Смерть Клайда обоих нас пришибла. Вроде бы беспородный щенок меня постоянно раздражал. Да, и Женя не так уже много уделяла ему внимания. Но оказалось, что мы потеряли третьего члена нашей маленькой семьи. Я не мог отделаться от мысли о том, что, вероятно, его можно было спасти, если бы мы спохватились вовремя. Страшно было смотреть на Женю, она постоянно плакала (в детстве она тоже потеряла собаку таким образом). В школу она не пошла - занятия из-за морозов отменили.
Смерть Клайда как бы предупреждала меня о моей судьбе. Я представил себе, что будет с дочерью, когда со мной случится «неизбежное». На сердце было тяжело …
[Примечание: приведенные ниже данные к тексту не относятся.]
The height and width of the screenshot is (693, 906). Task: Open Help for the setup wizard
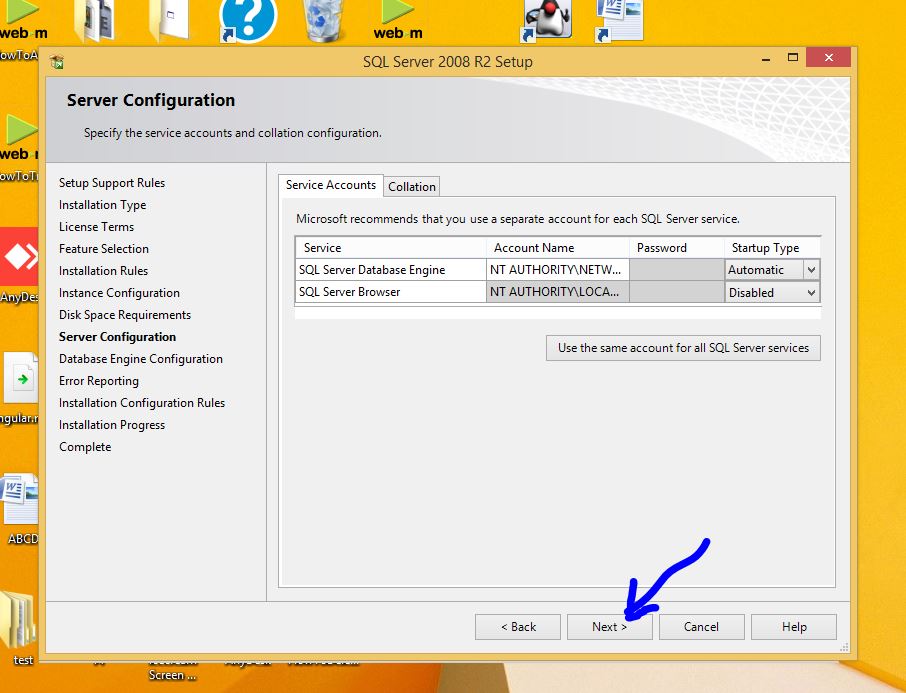pyautogui.click(x=793, y=627)

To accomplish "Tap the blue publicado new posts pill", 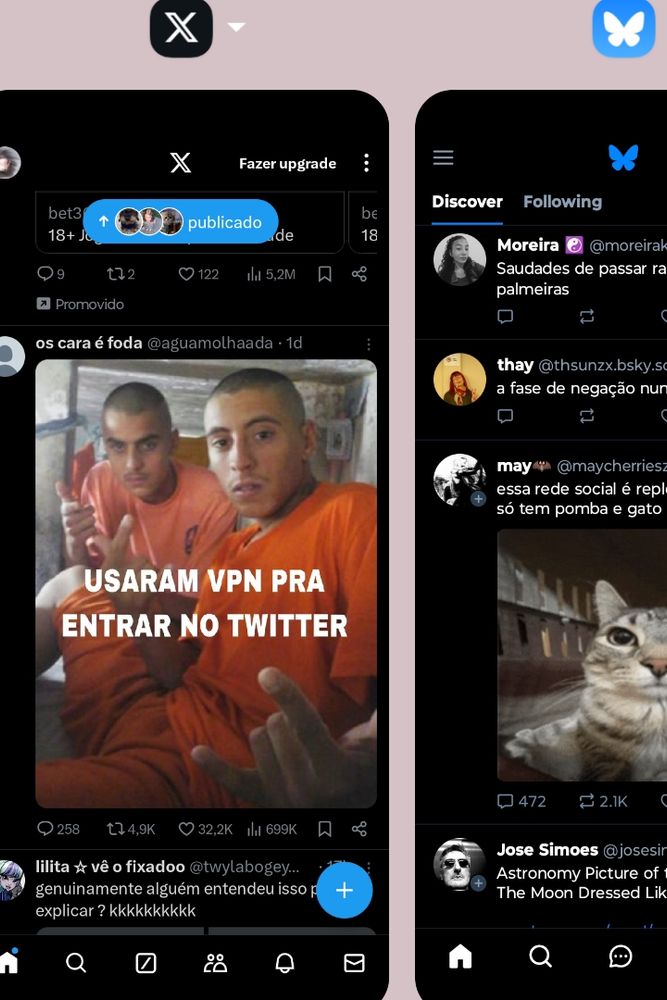I will point(181,221).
В государственных заведениях занятия отменили из-за сильных холодов.
Я зашел к Бабаяну. Сбор подписей шел значительно хуже, чем ему этого хотелось. Конечно, он был в панике, но надежду не терял. Для меня сбор подписей был не нужен, денежный залог он за меня обещал внести (но наши списки в избирательные комиссии еще не передал).
Вечером я провел первое занятия в «Таврическом университете» («коммерческие» институты занятий не отменили). Впечатление пока неплохое. Так вот приходилось крутиться, так как «халтура» - единственные реальные деньги.
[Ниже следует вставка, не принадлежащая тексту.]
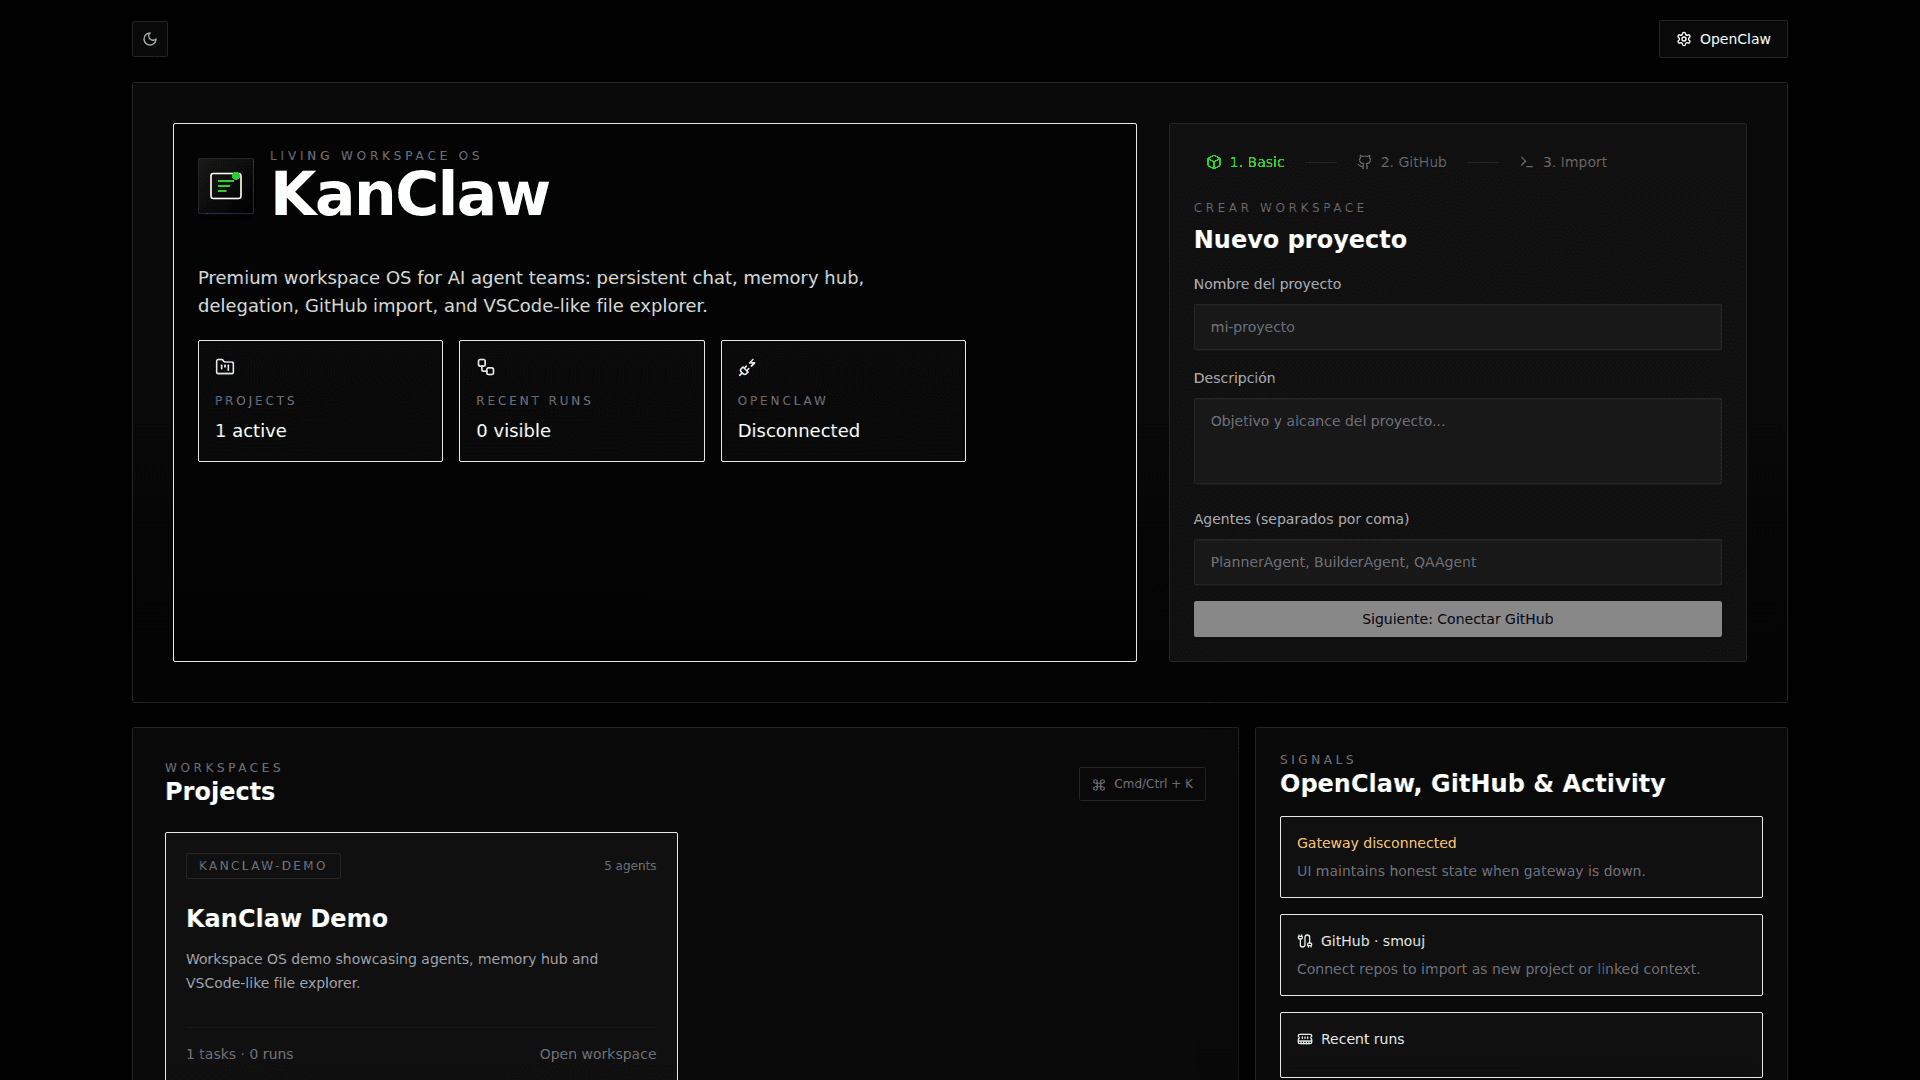Select the KanClaw Demo workspace card
Screen dimensions: 1920x1080
420,918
Я, кажется, простыл, сел голос. Морозы продолжались, а в доме не было горячей воды, и ночью отключали отопление.
На следующий день заехал к Леониду, который вручил мне, наконец, удостоверение члена коллегии министерства. Затем получил «командировочные» (за Киев), оказалось больше, чем предполагал. Поэтому купил кое-что из еды, главное – сахар (по карточкам). Мой утренний астрологический гороскоп сбывался (получение денег и расходы).
Вечером «лечился» и смотрел по ТВ «Однажды в Америке» (с Робертом де Ниро). Отличный фильм!
Дома, по-прежнему, холодно.
В четверг я встретился с журналисткой «Крымской правды» Людмилой Обуховской, отдал ей материал для задуманного ею «интервью». Провел очередное занятие на «Пушкинской» и получил там зарплату. Карпова платила регулярно и неплохо.
Утром услышал по радио выступление Бабаяна о готовившемся к изданию «Энциклопедическом словаре». Позвонил и позже зашел к нему. Он находился в легкой панике («все меня бросили»). Некоторые его «мальчики» со мной уже не здоровались, вероятно, считая меня уже скинутой картой. Ну, и черт с ними! Сбор подписей шел хило. Поздно! От своего студента Дениса, который занимался этим, я накануне узнал, что проректор Шарапов вызвал его и запретил «заниматься политической деятельностью» (!). При случайной встрече на улице Шарапов раскланялся со мной «на дистанции». Плохой знак! К чему бы это?